• [BRIEF] Report how many lines below include the string "computer". Please keep the reply to that number.

• [Stored data]
________________

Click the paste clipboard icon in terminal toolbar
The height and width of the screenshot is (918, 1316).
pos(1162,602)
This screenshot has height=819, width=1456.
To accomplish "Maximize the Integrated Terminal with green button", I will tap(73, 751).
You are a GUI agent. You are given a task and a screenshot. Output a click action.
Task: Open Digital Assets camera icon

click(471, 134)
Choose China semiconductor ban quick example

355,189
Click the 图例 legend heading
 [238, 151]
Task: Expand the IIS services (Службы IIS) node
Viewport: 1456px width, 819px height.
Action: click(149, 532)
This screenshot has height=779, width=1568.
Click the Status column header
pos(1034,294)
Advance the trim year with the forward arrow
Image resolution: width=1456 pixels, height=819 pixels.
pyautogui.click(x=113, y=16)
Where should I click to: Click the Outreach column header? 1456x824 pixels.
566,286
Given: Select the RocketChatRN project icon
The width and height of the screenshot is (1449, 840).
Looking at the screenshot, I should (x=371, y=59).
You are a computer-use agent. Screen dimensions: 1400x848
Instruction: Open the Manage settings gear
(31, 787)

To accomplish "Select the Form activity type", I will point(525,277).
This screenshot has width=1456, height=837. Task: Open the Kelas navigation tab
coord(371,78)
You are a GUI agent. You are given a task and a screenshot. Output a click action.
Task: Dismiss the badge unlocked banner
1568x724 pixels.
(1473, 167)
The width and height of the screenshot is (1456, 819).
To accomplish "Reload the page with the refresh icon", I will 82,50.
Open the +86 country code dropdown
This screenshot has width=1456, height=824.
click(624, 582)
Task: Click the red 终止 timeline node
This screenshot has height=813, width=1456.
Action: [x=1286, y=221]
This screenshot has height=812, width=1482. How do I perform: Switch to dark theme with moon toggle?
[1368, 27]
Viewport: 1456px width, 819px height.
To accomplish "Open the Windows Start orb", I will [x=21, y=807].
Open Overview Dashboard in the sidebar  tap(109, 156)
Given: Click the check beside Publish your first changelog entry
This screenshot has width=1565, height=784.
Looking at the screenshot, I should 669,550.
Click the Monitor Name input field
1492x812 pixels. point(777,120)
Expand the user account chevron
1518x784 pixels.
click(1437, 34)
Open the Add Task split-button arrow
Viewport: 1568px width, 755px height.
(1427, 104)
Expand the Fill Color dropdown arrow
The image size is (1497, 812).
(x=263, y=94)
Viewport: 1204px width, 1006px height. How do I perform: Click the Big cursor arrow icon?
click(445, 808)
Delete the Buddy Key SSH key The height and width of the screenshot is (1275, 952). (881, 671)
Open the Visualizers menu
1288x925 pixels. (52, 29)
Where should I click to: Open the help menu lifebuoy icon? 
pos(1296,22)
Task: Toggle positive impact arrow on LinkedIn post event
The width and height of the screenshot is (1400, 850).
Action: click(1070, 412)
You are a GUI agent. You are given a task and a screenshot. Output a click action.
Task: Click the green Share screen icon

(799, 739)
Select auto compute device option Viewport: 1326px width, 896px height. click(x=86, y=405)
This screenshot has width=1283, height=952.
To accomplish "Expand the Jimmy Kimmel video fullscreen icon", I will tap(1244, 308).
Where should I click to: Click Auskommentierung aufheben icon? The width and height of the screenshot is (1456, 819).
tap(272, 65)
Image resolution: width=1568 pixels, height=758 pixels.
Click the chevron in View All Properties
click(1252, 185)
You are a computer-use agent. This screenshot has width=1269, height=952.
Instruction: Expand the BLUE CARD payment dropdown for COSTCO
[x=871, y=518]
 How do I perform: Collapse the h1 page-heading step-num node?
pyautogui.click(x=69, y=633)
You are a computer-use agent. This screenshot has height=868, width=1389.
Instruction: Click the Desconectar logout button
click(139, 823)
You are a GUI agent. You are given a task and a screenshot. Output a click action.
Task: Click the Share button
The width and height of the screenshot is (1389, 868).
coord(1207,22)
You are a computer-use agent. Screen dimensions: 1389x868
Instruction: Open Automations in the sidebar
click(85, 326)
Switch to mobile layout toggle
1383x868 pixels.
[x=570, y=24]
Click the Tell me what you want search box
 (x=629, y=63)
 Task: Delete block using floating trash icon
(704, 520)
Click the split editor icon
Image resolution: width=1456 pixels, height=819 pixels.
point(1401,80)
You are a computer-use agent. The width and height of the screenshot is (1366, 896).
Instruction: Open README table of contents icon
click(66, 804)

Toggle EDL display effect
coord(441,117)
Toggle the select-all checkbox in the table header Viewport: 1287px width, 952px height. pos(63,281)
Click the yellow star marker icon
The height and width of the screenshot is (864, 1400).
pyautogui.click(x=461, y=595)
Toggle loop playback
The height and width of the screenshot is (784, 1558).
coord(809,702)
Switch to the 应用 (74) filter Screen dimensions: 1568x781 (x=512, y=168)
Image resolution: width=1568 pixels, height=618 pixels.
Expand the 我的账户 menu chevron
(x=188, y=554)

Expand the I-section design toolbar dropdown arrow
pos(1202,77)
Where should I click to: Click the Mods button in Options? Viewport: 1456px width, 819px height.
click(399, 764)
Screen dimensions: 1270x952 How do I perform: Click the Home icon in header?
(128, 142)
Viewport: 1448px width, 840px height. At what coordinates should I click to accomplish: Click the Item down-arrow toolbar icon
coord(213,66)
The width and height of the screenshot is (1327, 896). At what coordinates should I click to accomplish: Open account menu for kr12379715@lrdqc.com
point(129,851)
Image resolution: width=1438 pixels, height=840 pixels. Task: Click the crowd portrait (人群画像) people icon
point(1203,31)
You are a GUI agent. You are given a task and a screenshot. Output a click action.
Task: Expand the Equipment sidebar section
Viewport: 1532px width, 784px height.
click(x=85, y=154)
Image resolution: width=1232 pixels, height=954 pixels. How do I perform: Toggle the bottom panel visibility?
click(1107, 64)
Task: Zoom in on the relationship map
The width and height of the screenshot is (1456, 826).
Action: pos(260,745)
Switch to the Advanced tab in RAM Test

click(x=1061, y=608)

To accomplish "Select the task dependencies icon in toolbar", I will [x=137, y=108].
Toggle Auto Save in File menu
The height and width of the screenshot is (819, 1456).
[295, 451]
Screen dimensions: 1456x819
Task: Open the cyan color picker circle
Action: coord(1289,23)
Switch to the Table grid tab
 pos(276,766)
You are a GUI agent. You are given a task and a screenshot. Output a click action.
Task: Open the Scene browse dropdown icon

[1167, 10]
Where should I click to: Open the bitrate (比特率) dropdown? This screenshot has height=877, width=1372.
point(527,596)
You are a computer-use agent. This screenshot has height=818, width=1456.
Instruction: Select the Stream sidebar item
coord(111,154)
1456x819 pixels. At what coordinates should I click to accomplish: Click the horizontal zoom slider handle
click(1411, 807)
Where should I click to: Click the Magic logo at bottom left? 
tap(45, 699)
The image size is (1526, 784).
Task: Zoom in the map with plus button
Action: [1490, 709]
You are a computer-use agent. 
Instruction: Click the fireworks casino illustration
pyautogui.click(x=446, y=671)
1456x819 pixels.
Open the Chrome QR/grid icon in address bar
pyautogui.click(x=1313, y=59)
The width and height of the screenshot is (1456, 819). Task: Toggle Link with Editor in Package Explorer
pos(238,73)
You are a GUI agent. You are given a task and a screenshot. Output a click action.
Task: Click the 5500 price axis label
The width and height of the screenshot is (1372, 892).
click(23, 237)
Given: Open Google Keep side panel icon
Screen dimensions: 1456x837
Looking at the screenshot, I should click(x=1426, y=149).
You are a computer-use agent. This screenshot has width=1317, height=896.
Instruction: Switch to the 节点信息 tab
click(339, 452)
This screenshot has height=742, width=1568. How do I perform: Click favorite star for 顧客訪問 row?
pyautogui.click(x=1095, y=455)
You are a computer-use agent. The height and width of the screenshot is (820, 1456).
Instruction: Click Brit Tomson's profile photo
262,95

________________

• [REPLY TO THE TASK] 9